A Historic Old Saybrook Barn is Restored
For 178 years, a simple wooden barn has stood, undisturbed but deteriorating, behind the Mercy Pratt Hart House at 63 Boston Post Road. The wooden posts that support the barn’s roof were rotting at their base. Many owners would have recoiled at the high cost to fix the structure and so decide to tear it down. But this barn is lucky—it won’t be torn down because it has a champion in barn owner and former town selectman Steve Gernhardt.
Gernhardt’s project to restore the historic barn, erected circa 1838, began this summer.
“The wooden sills on top of the stone foundation and the barn’s posts were beginning to rot, making the barn unstable. It was starting to list and fall apart,” said Gernhardt.
Two rows of field stones, one upon another, were all that supported the original barn. So to restore it, the unstable stone foundation had to be replaced. To do this, the structure was lifted up onto wooden piers to allow removal of the old stones. Next the contractor poured new concrete foundations to support the wooden barn.
Wooden piers of criss-crossed four-by-fours now support a steel I-beam across the building’s mid-section and other piers support the exterior walls.
As a post and beam structure, the corner posts provide structural support for the building’s frame. And the bottom one- to two-feet of each of the posts, after more than 150 years, had rotted. So before the barn structure could be lowered onto the new foundation, new wood had to be pieced onto the bottom of those structural posts. The wooden sills that had rested on the stone foundation and that supported the main floor were also in poor condition.
Gernhardt explained that the new concrete foundation will be hidden behind a field stone veneer that will be applied to the new concrete foundation wall. The barn’s original wood exterior planks will remain. Some of the wooden planks that were removed, each still with original square nails, will be re-used where possible.
As the building has been raised, curious onlookers seeing the project from the Acton Library parking lot have asked questions of Gernhardt and the contractor’s team. The property on which the barn sits shares a rear lot line with the Acton Library’s rear driveway.
“My intention is to do the work needed to make this barn last another 200 years,” said Gernhardt.
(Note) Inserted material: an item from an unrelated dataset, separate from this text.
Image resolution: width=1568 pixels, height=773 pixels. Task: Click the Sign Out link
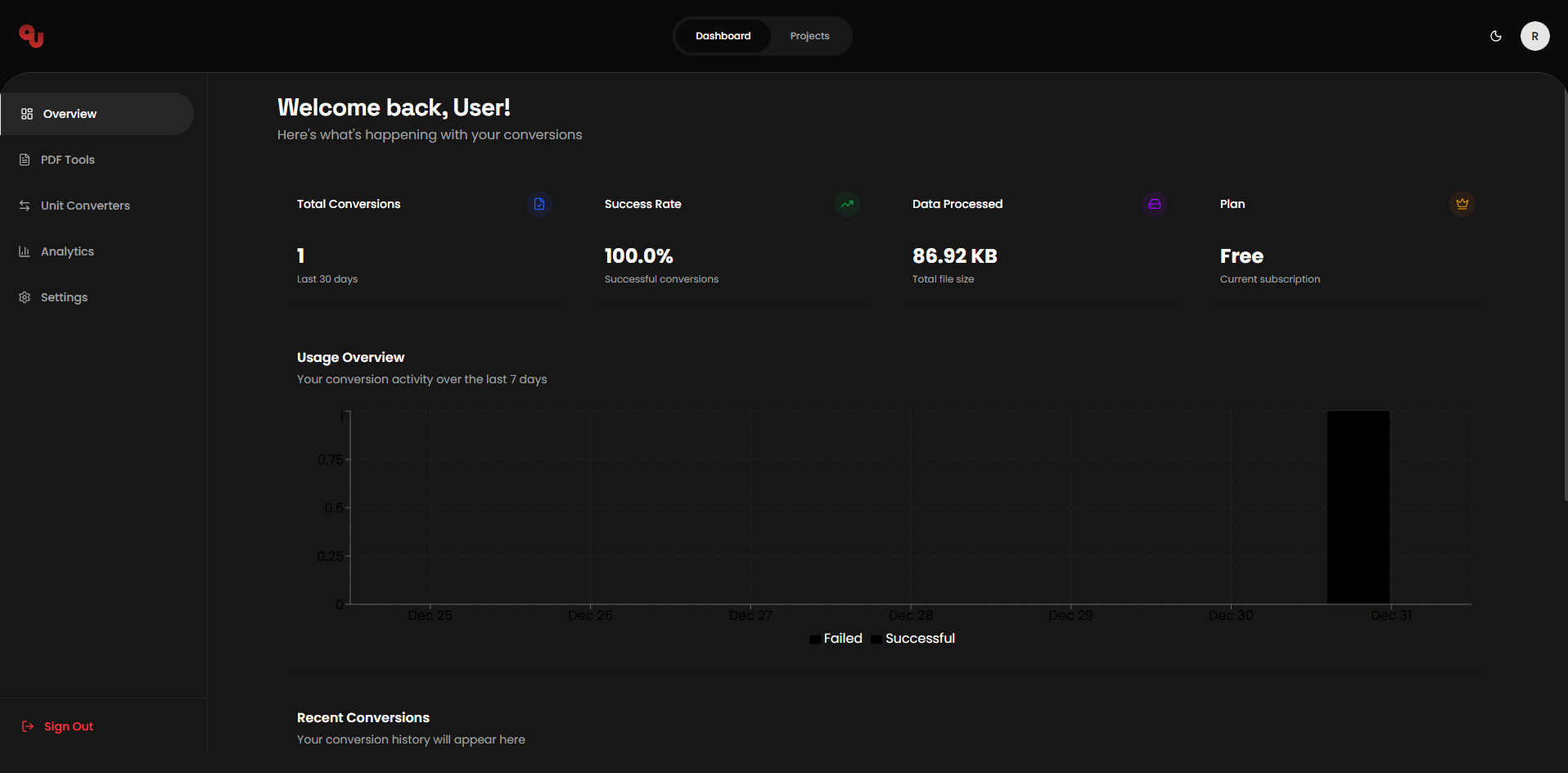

Once the work is done, Gernhardt plans to use the main first floor as work space for restoring an old truck he owns. The half-story loft area will then become a play area for his children. With luck, he hopes that the barn will be ready to use by the end of October.
Barn Background
The barn’s history and construction details were documented in 2010 in the Connecticut Trust for Historic Preservation’s statewide survey report titled “Historic Barns.” With many old barns being taken down as they age and deteriorate, the trust decided to document those still standing in Connecticut. This barn was one of those documented.
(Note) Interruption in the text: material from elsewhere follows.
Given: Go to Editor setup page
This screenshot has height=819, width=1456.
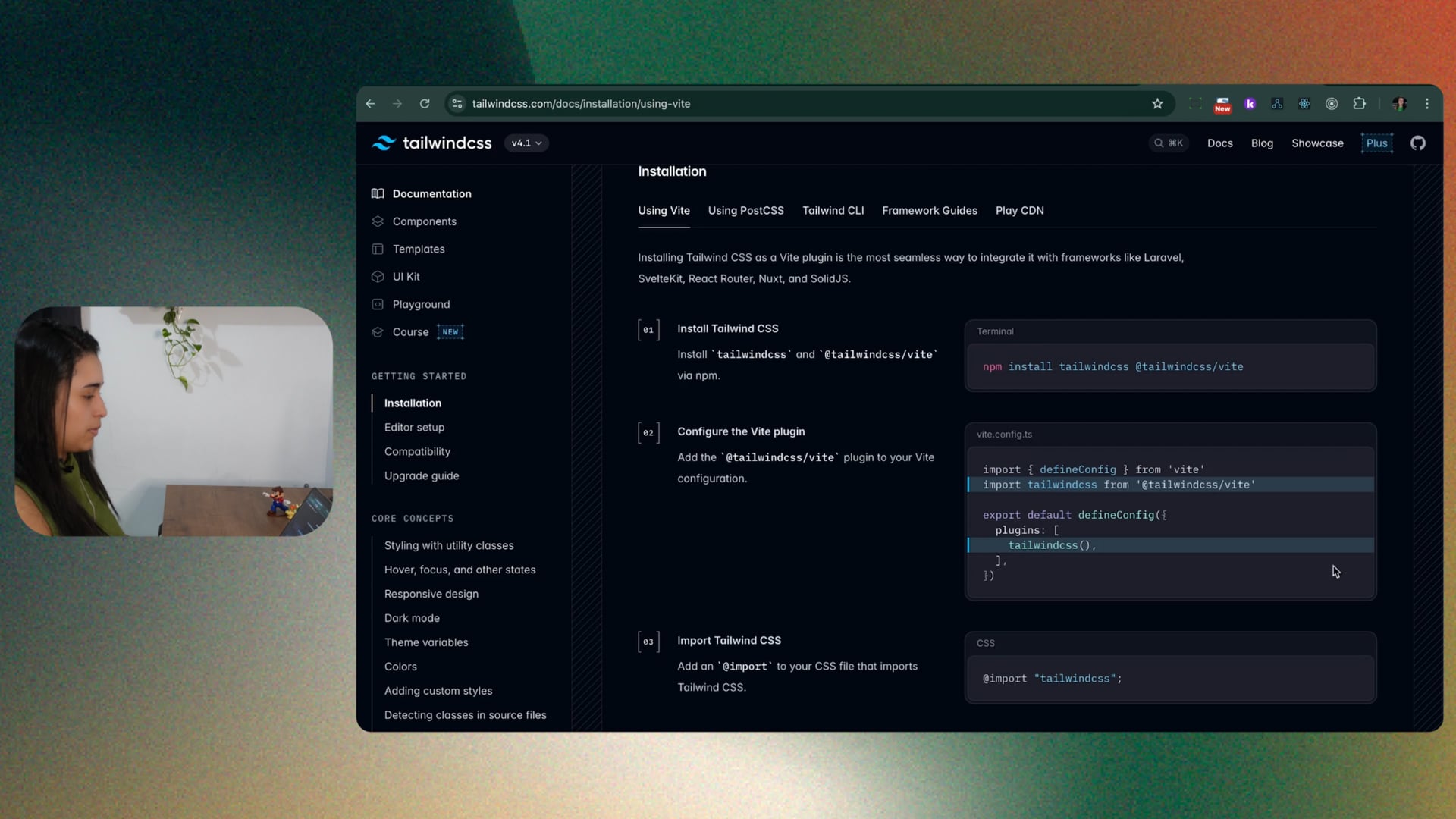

The report described the barn’s style as “a one and one-half story tripartite side or eave-entry barn.” It is “clad in unpainted vertical flush-board and has corner boards. Both doors have diagonal flush-board siding.”
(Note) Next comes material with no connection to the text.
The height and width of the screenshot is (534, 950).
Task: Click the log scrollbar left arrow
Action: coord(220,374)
A post-and-beam structure, it is built in the English style, meaning that the main doors were on the barn’s side wall rather than the end gable wall. Helping to firmly date the structure is glass window that contains a cast metal frame, displaying a patent date of 1886.
Gernhardt reported to the trust when the barn was documented in 2010 that, “The house and three outbuildings sit on two acres and is what’s left of the large farm the Harts once owned. We are only the third family to own the property since 1838: the Harts (from 1838-1977), the Burtons (1977-2007) and [now] us...The farm is called Pennywise Farm and the name dates back to the early 1800s when the Harts would let some of the less fortunate local residents who didn’t own enough of their own land to grow vegetables to farm a section of the Harts property.”